REVUE 2

I.3 Le dessin "sur nature":

Que cherchons-nous à saisir devant le réel ?

 

L'ossature ou l'idée de la figure.

Jean Marc ALLAIS, peintre

En premier lieu il convient de définir ce que recouvre ici le terme de figure humaine. Il ne faut pas le comprendre comme une restriction au visage humain mais dans un sens générique. Comme silhouette, ensemble inséparable, corps et tête : signe dont la structure engendre la reconnaissance d'une forme humaine. Ceci étant quelle aide apporte l'ostéologie à la représentation de la figure humaine ?

On pense d'abord : le squelette est au corps ce qu'une charpente est à un bâtiment. Il en est la structure. Son aspect extérieur n'est qu'un bourgeonnement à partir de cette partie solide : le développement logique.

En connaître l'intérieur c'est pouvoir s'acheminer vers sa conséquence.

 

Il symbolise cette partie stable à laquelle on peut remonter - qui ne fuit pas - sur laquelle on a prise.

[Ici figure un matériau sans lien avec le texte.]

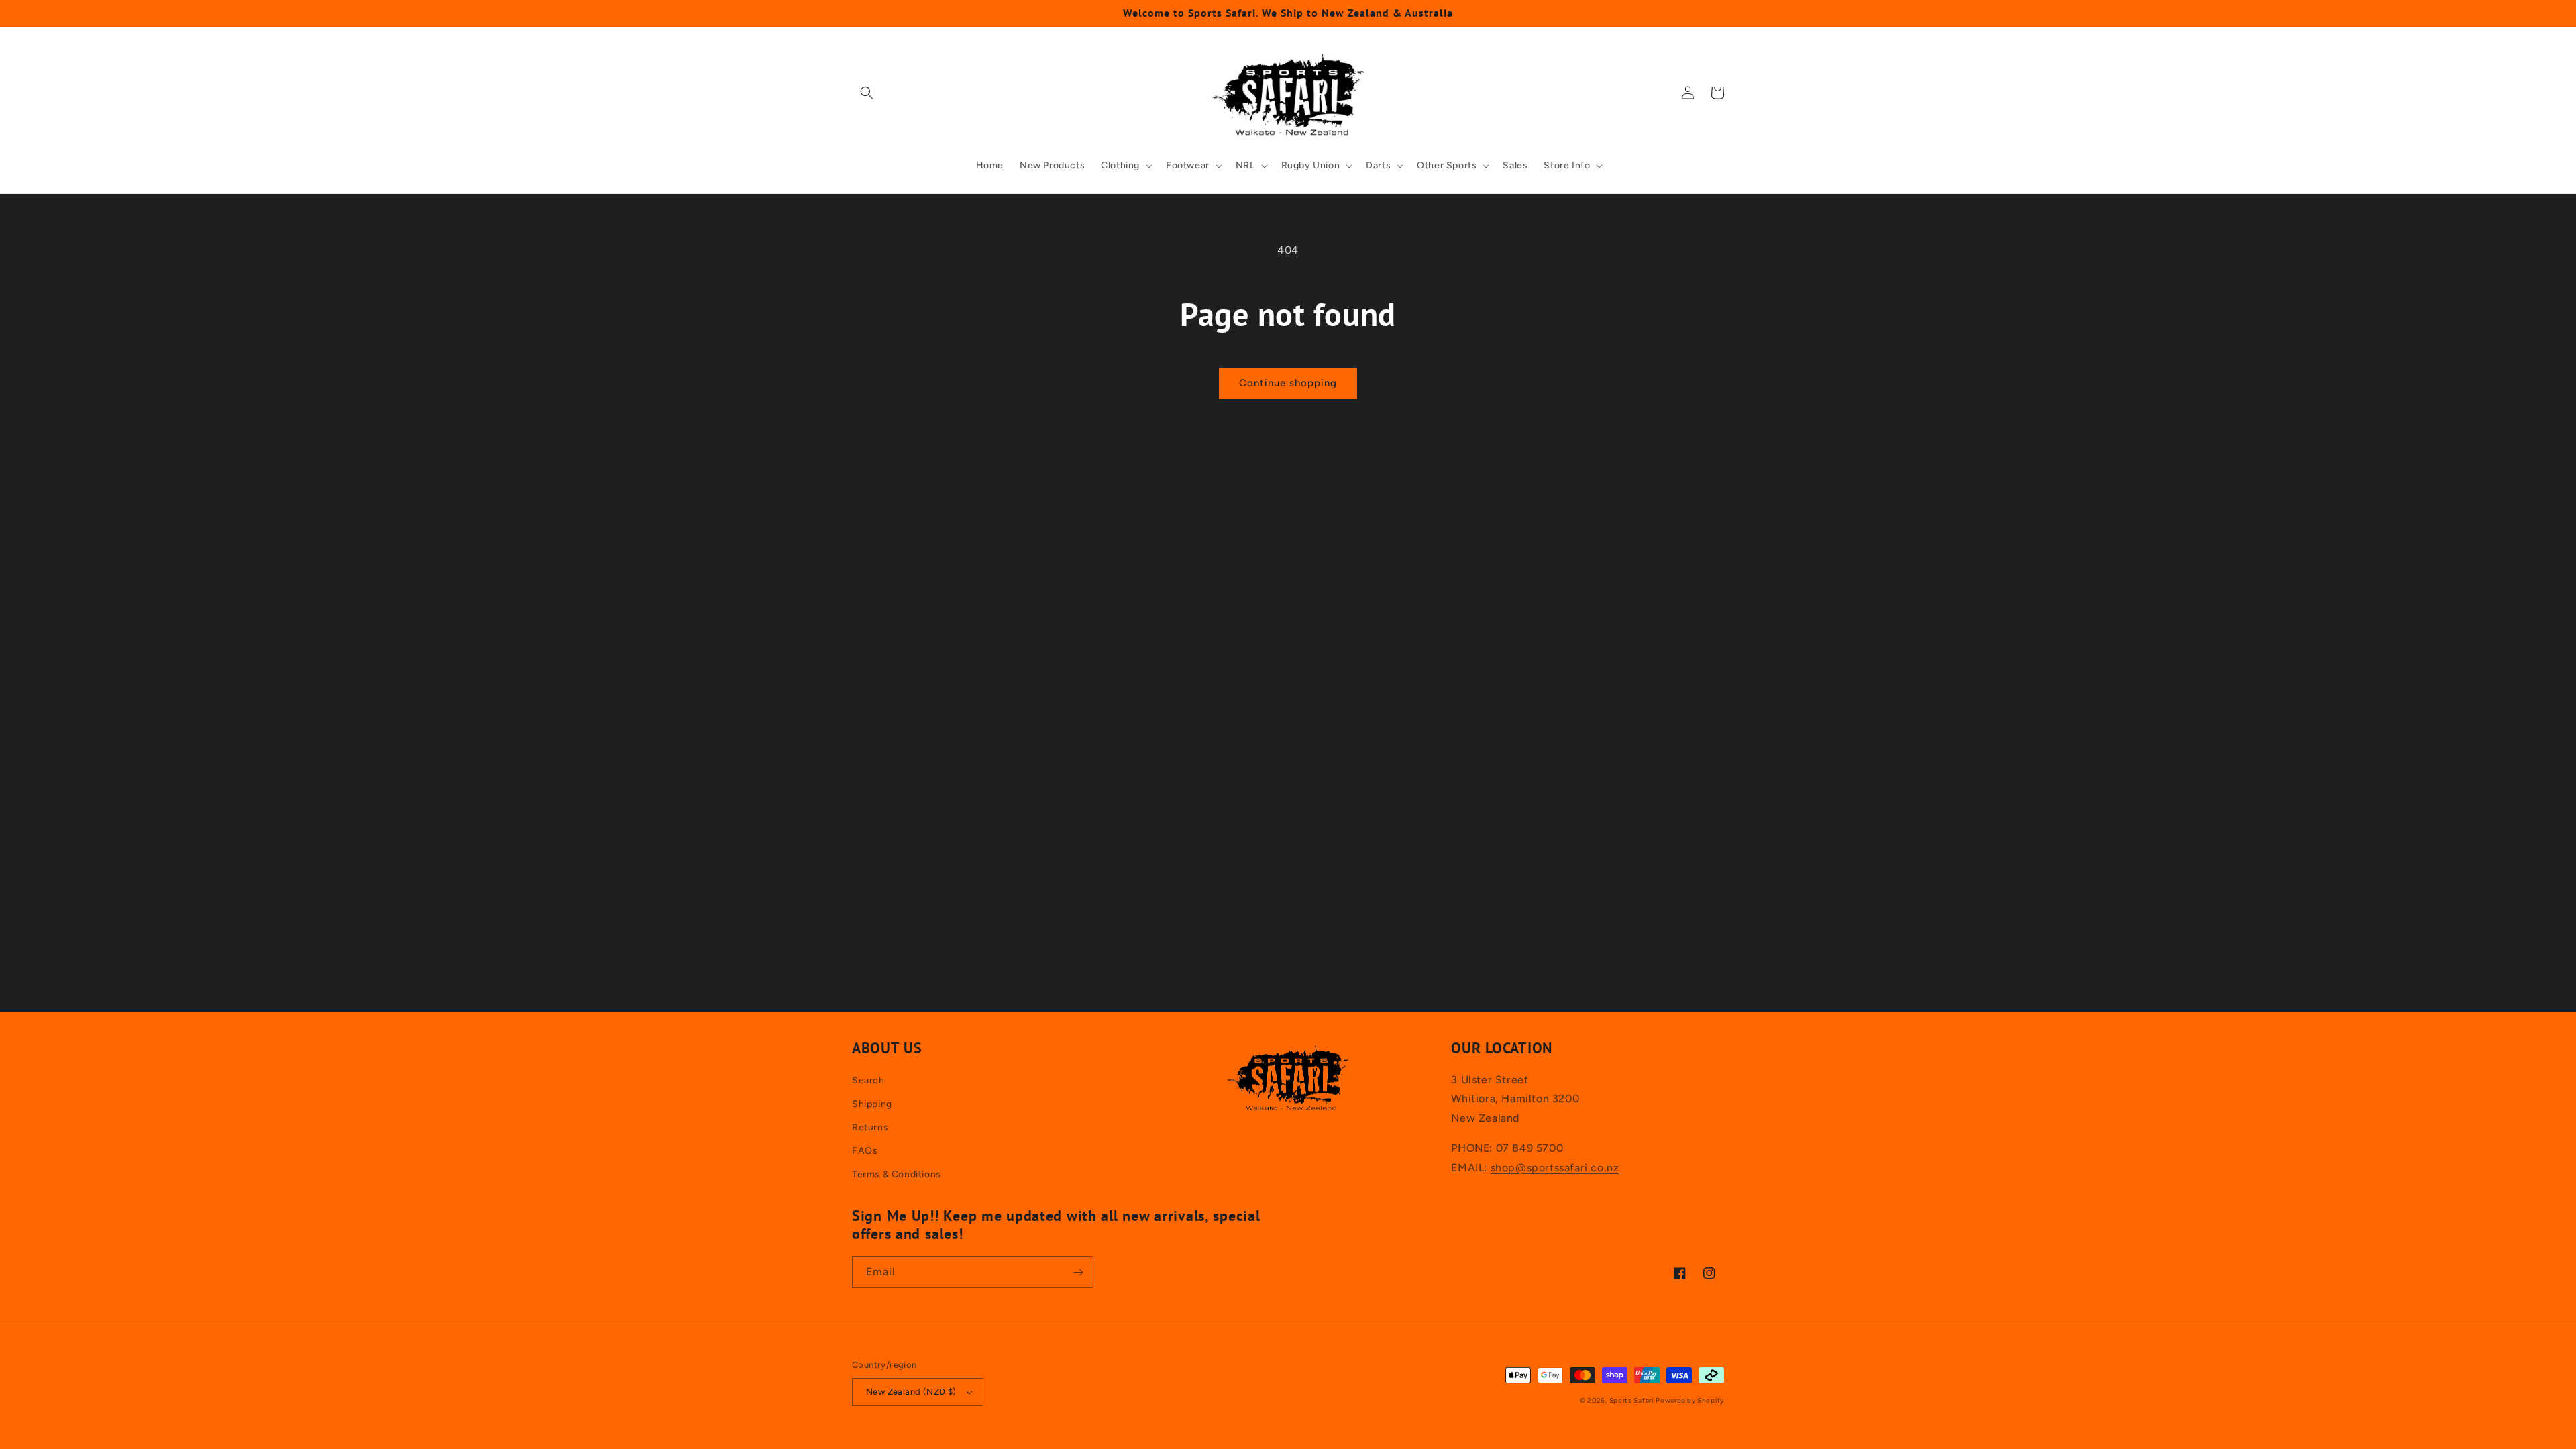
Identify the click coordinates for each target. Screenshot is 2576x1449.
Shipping (872, 1104)
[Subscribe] (1078, 1272)
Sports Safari (1631, 1400)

ALLAIS Etude au crayonContrairement aux muscles qui font partie du domaine élastique, un champ essentiellement mouvant et difficile à appréhender. élastique, un champ essentiellement mouvant et difficile à appréhender. Non que la connaissance en soit impossible. Un muscle peut être parfaitement défini par ses insertions, son parcours et ses fonctions relatives. Mais il s'agit d'une description statique qui reste intellectuelle et n'est pas d'un grand secours pour une représentation dynamique tant les sources de déformations se multiplient. Ils sont soumis à au moins trois types de déformations. L'une tenant à leur structure propre qui elle-même dépend des forces qui leurs sont appliqués et le tout dégradé par la perspective. Nécessité d'une vision tridimensionnelle dynamique et intellectuelle. Toujours possible mais long et pénible.

Alors que globalement les os semblent avoir la bonté de nous indiquer les axes des membres qu'ils supportent. Leurs articulations peuvent se réduire à des liaisons mécaniques connues : liaison axiale ou par rotule, etc... .

Il semble constituer une simplification du corps, un modèle de représentation, au sens mathématique du terme.

 

On peut décomposer les os en formes simples et les mettre en perspective. Le dessinateur construit, déduit la forme. Cet élément de connaissance le rassure aussi. Il lui donne, comme un balisage, des repères par la constance et la caractéristique de leurs affleurements à la surface du corps.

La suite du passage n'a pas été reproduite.